Minta kepastian.” Jawabnya santai
“Apa? Coba katakan lagi?”
Minta kepastian kawanku sayang. . .”
“Kalau dia tak sanggup memberi kepastian?”
Ya, tinggalkan. Kau mau sahabatmu tua hanya bersama
angan-angan?”
“Lucu juga.” Dia
menoleh ke arahku dan menjejalkan semua ice cream ke dalam mulutku.
Begitu akhir ceritaku di bangku taman. Adakah dari kalian
merasakan hal yang sama?
Hai wanita, kusarankan padamu untuk jangan terlalu percaya
pada janji manusia, percaya pada janji Tuhan saja.

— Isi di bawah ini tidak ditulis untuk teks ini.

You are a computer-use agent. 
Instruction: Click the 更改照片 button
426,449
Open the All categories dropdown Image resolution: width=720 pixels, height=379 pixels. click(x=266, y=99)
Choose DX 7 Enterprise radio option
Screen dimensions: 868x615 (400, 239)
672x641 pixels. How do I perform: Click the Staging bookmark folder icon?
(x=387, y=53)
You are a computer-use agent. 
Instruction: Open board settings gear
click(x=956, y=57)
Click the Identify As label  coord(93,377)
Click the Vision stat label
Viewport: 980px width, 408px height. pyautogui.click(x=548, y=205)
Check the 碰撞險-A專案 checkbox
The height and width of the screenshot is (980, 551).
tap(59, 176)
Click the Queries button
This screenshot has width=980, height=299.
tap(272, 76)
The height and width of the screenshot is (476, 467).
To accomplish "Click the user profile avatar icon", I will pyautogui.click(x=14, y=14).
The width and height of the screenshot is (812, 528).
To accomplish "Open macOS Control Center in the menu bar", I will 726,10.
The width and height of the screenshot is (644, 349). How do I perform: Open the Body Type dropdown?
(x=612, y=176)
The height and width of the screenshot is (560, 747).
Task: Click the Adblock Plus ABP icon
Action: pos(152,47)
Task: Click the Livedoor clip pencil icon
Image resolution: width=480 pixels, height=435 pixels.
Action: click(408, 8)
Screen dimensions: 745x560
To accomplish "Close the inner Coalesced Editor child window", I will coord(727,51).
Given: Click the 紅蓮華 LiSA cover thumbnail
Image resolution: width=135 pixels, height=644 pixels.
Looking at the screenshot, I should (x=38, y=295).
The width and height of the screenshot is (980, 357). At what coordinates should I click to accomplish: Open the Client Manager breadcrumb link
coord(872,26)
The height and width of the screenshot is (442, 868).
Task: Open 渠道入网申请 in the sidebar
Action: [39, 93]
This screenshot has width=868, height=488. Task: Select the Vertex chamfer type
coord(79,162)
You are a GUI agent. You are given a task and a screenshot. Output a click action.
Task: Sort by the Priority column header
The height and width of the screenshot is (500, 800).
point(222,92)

Dan, kau laki-laki. Maafkan aku harus mengatakan ini.
Sebaikanya, kamu katakan janjimu dalam hati saja. Berjanjilah pada diri sendiri
dan biarkan Tuhan yang mencatatnya. Hidupmu akan lebih tenang karena tak ada
satu pun manusia yang terus-terusan menagih janji padamu, kecuali dirimu
sendiri. Selain itu, ketika tak terpenuhi, kamu tidak akan merugikan siapa pun,
kecuali dirimu sendiri.
Hidup adalah kenyataan yang harus kita jalani dengan
sebaik-baiknya cara, bukan sekadar angan-angan yang kita biarkan tanpa upaya
dan dengan sok pasrah kita katakana, “Sudahlah, jalani saja.”
Jika tak mau saling melepaskan, coba katakan satu kepastian.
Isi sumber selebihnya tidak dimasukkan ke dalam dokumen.